Pembatasan Akses Medsos Cekik Kebebasan Berekspresi

Pembatasan Akses Medsos Cekik Kebebasan Berekspresi
Ilustrasi

CELOTEHRIAU.COM ? Southeast Asia Freedom of Expression Network (SAFEnet) menilai pembatasan akses media sosial pasca aksi 22 Mei mencekik hak kebebasan berekspresi netizen di Indonesia.

SAFEnet menganggap pembatasan akses media sosial ini merupakan bentuk pencekikan akses internet atau internet throttling.  Pencekikan akses internet ini berpotensi menjadi preseden buruk dalam menjamin hak kebebasan berekspresi di Indonesia.

"Pembatasan akses internet atau internet throttling merupakan salah satu bentuk internet shutdown secara sengaja membatasi akses publik pada internet untuk periode tertentu--bukanlah praktik baru dalam upaya mengekang kebebasan berekspresi," ujar Kepala Divisi Akses Atas Informasi Unggul Sagena.

Ia memberi contoh pada 2016 silam, ada 56 internet shutdown diseluruh dunia. Berdasarkan perusahaan yang menyuarakan hak digital Access Now, , angka tersebut naik 180 persen dari tahun sebelumnya.

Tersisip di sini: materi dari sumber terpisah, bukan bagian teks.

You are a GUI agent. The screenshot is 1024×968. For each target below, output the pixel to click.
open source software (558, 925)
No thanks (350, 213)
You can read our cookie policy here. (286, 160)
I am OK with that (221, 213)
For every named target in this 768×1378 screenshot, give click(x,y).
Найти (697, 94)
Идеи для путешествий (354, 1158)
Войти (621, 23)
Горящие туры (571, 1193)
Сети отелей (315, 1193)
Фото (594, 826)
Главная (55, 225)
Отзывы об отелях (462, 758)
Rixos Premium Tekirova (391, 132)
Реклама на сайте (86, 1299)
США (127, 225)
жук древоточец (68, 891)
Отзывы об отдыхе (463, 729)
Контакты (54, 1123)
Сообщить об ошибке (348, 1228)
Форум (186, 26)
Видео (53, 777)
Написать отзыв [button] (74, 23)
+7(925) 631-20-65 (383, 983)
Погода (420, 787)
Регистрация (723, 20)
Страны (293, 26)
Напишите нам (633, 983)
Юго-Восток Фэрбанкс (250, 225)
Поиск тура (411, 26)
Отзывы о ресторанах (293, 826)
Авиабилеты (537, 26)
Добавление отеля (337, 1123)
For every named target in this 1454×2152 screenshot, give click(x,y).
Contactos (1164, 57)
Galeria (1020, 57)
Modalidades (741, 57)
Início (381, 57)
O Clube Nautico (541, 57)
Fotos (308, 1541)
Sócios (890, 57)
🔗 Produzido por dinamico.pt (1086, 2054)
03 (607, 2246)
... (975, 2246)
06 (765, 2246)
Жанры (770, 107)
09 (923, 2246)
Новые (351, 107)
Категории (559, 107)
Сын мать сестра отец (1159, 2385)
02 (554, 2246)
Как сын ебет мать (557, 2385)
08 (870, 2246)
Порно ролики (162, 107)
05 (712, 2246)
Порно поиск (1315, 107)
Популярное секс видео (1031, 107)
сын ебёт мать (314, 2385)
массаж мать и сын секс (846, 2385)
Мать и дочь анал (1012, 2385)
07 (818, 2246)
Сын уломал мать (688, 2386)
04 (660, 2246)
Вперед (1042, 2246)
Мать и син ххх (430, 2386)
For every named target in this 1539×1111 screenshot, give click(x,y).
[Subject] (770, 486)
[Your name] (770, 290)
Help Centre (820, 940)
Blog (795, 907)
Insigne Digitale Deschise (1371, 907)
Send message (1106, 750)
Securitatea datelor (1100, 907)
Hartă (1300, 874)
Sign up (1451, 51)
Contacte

"Mayoritas menggunakan alasan serupa, demi keamanan negara dan memperlambat laju penyebaran hoaks, meskipun efektivitasnya dipertanyakan dan dampaknya yang bahkan dapat memengaruhi kondisi ekonomi negara," kata Unggul.

SAFEnet kemudian menuntut agar pemerintah Indonesia memastikan bahwa hak digital netizen sebagai bagian dari hak asasi manusia tidak akan terancam dengan pemberlakuan pembatasan internet.

Ke depannya, SAFEnet menuntut agar pemerintah agar tidak semena-mena menerapkan pembatasan akses media sosial dengan dasar  "demi keamanan negara" belaka. SAFEnet menuntut agar ada parameter yang jelas mengenai situasi darurat yang mendorong pemberlakuan pembatasan internet ini.

Sebelumnya, Menteri Komunikasi dan Informatika (Menkominfo) Rudiantara menyatakan pemulihan akses media sosial saat ini masih menunggu suasana kondusif. Kepastian situasi kondusif ini baru dapat diketahui setelah mendapat informasi dari pihak keamanan.